Alors c'était vrai !


C'est Krishnamurti qui m'a procuré, au sortir de l'adolescence, mes premiers émois ... spirituels ; alors que mes camarades ne cherchaient qu'à faire la fête, j'étais, en quête d'autre chose, en quête de sens, en quête d'Essence.

Dès que je lus les premiers mots de

 "La Première et Dernière Liberté",
 je sus que j’avais trouvé ou retrouvé le chemin.

Mais entre l’instinct du chercheur et l’intuition du trouveur, il y a un fossé, un abîme de perplexité, de doute, de fuite, de découragement..

Puis ce chercheur qui était "moi" s’est mis en route, a pris son bâton de pèlerin et a commencé a parcourir le monde extérieur ou intérieur à la recherche de la clé du coffre où paraît-il était caché le fameux trésor :

 la Lumière, la Paix intérieure, l’Absolu...

Le chemin fut rude, semé d’embûches, zigzagant quand je l’espérais droit, rectiligne quand je l’attendais sinueux.

Les rencontres furent nombreuses, pas toutes enrichissantes, 

mais toutes riches de sens.

 Chaque été, mes vacances se passaient en Suisse, à Saanen, sous une tente, près du grand chapiteau où venait chaque matin enseigner Krishnamurti.

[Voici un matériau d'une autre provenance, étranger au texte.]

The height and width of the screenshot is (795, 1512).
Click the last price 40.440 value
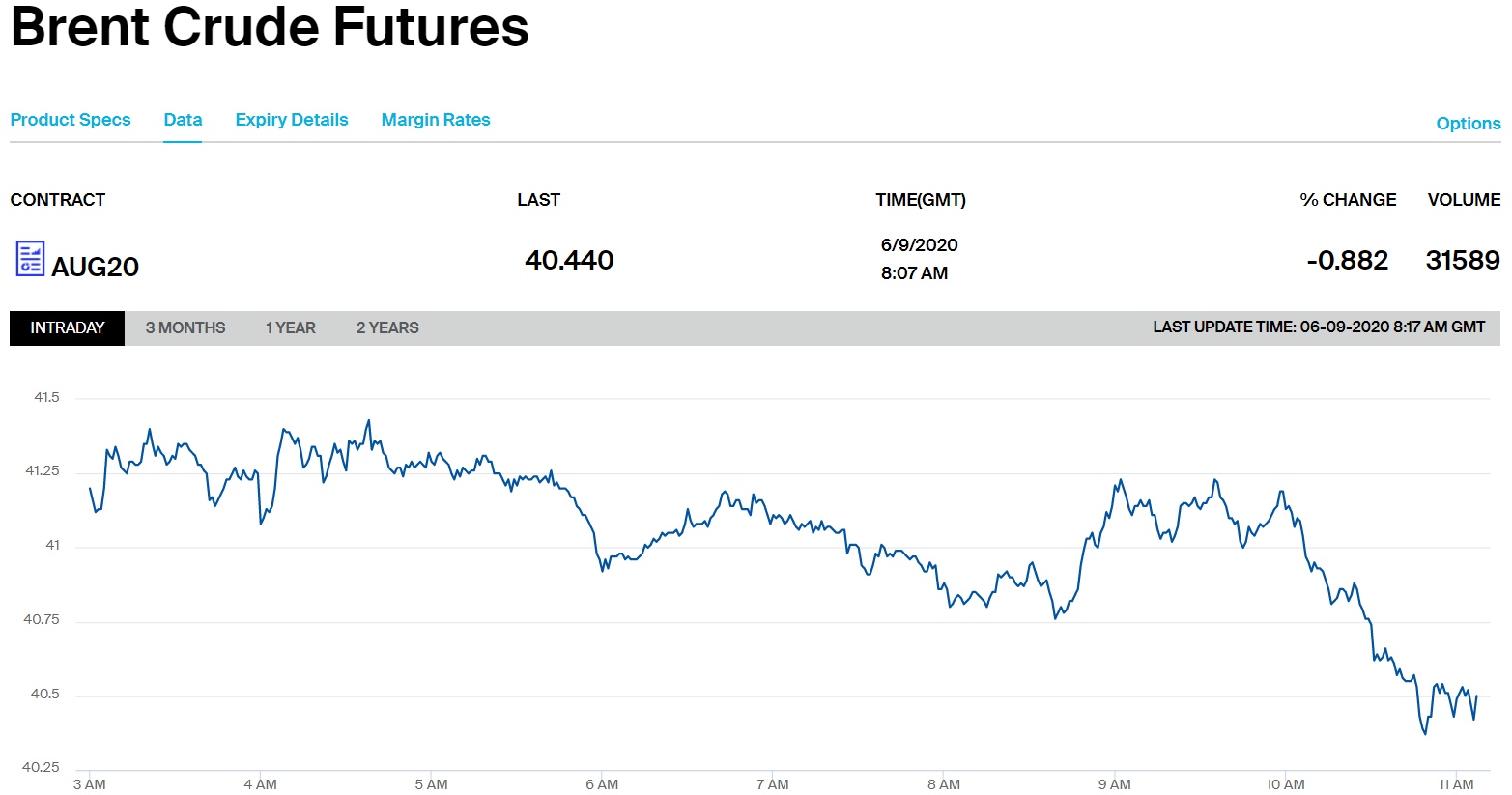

Puis une fois qu’il se fut retiré de ce monde, je jetais mon dévolu sur Ramana Maharshi, Nisargadatta Maharaj, Jean Klein, Ramesh Balsékar … je lus tout ou presque ce que ces éminents sages avaient dit.

Une phrase me revenait sans cesse à l’esprit : "Et si c’était vrai" !

Alors je pratiquais inlassablement le rappel à moi-même: " qui suis je ?"," 

 qui ressent ?", "qui se met en colère ?", "qui souffre ?", "qui désire ?", 
"qui en a marre ? ",  "qui pose ces questions ? " et même "qui est heureux ?"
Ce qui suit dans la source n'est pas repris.